Irengrad steht am Scheideweg, die Stimmen der Alten hallen in den Hallen der Chronisten, und jeder Schwur kann das Schicksal der Welt neu entflammen. Doch wer würdig ist, den Weg der Chronisten zu beschreiten, entscheidet nicht allein das Volk, sondern die Macht der uralten Zeichen, die längst vergessen schienen.
Während Dunkelheit und Hoffnung einander umschlingen, treten die Gefährten vor Prüfungen, die nicht nur ihr Leben, sondern ihr Innerstes fordern. Ein jedes Wort, ein jeder Schritt wird Teil der Chronik, die Aerion weiterträgt – oder in den Abgrund stößt.

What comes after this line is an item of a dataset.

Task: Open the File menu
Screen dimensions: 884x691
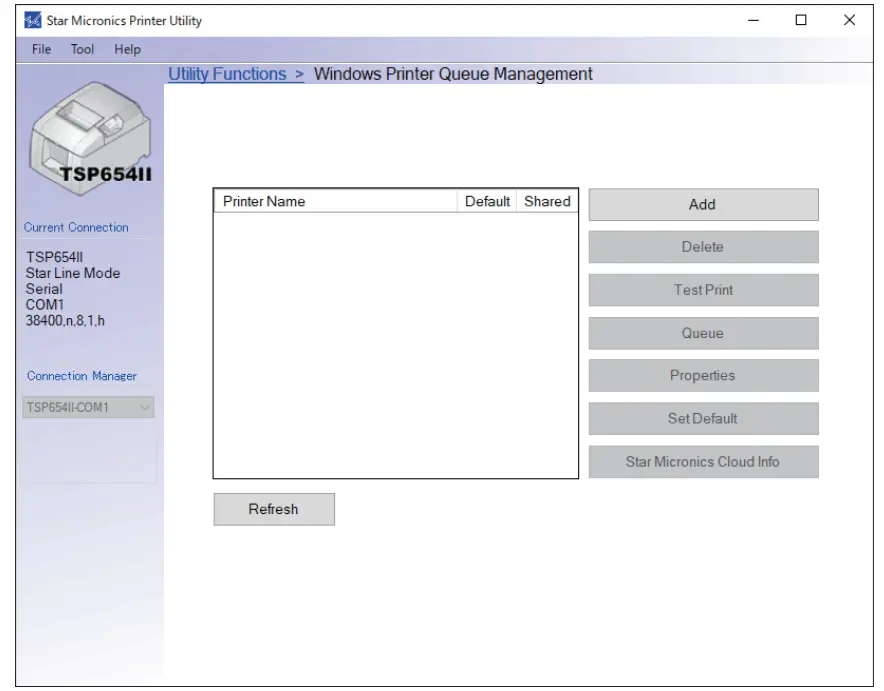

Episch, mythisch und von unheimlicher Bildkraft entfaltet Marilia Grossmann im zweiten Band ihrer Saga eine Geschichte voller uralter Geheimnisse, Stimmen und Schwüre. Für alle, die dunkle Fantasy lieben – poetisch erzählt und in einer Sprache, die wie aus einer anderen Zeit klingt.
Doch die Reise ist noch nicht beendet.
Mit Band III der Chroniken von Aerion wird das Schicksal weitergeschrieben – und Aerion offenbart, was noch im Dunkel ruht.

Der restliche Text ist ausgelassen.